Consecuencias de la Ley de Paridad en el panorama laboral
Las modificaciones introducidas por la Ley Orgánica 2/2024 tienen varias consecuencias importantes en el panorama laboral español:
- Mayor incertidumbre para los trabajadores: la eliminación del blindaje automático frente al despido introduce una mayor incertidumbre para los empleados que soliciten derechos de conciliación laboral y familiar. Ahora, estos trabajadores deben estar preparados para enfrentar procesos judiciales si son despedidos tras solicitar dichos derechos.
- Carga probatoria en el trabajador: la carga de la prueba recae ahora sobre el trabajador, lo que puede dificultar la defensa de sus derechos en caso de despido. Demostrar que el despido se produjo por la solicitud de un permiso o una adaptación de jornada puede ser complicado sin pruebas sólidas.
- Posible aumento de litigios laborales: dado que los trabajadores deberán acudir a los tribunales para defender sus derechos, es probable que se produzca un aumento en los litigios laborales. Esto podría generar una mayor carga para el sistema judicial y prolongar los tiempos de resolución de conflictos laborales.

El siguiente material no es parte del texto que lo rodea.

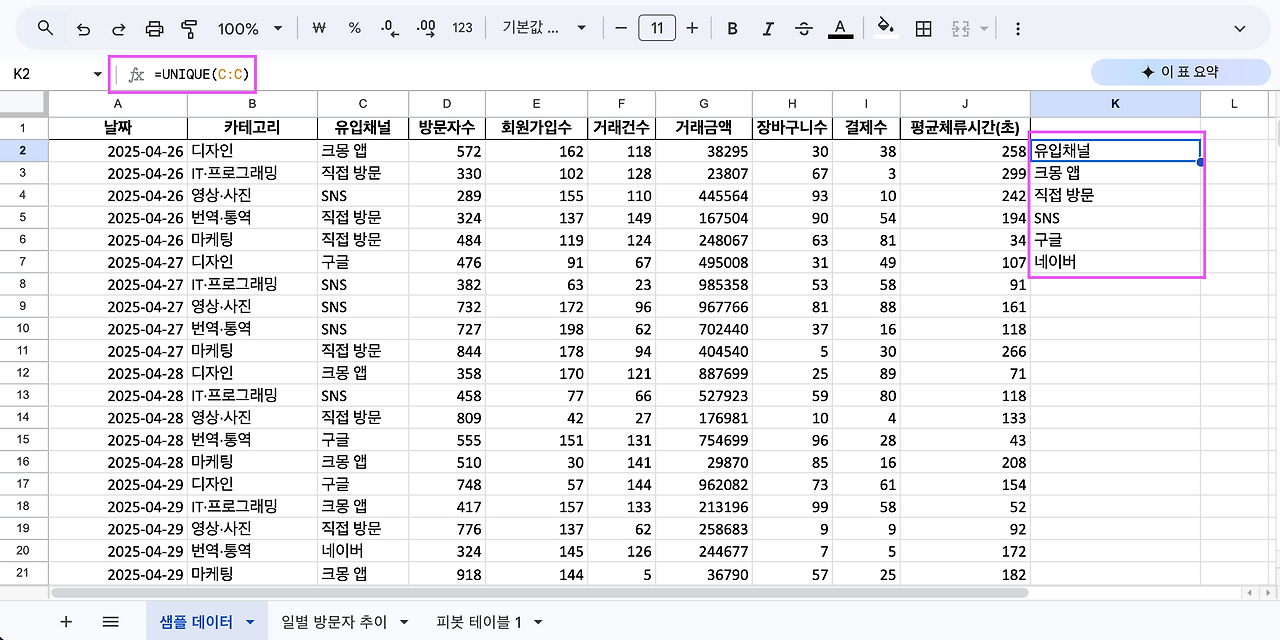Click the merge cells icon
The image size is (1280, 640).
[962, 27]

- Importancia de la asesoría legal: ante la complejidad de los nuevos procedimientos, contar con la asistencia de un abogado especializado en derecho laboral será fundamental para los trabajadores que enfrenten un despido en estas circunstancias. Un buen asesoramiento legal puede marcar la diferencia en la defensa de los derechos laborales.
Conclusión
La Ley Orgánica 2/2024 introduce cambios significativos en el Estatuto de los Trabajadores, afectando de manera directa los derechos de los empleados en situaciones de conciliación laboral y familiar. La eliminación del blindaje automático frente al despido representa un desafío para los trabajadores, quienes ahora deben asumir la carga de la prueba en caso de litigio. Aunque esta ley busca equilibrar las relaciones laborales, también plantea nuevos retos para los empleados y empleadores en el marco de la legislación laboral española.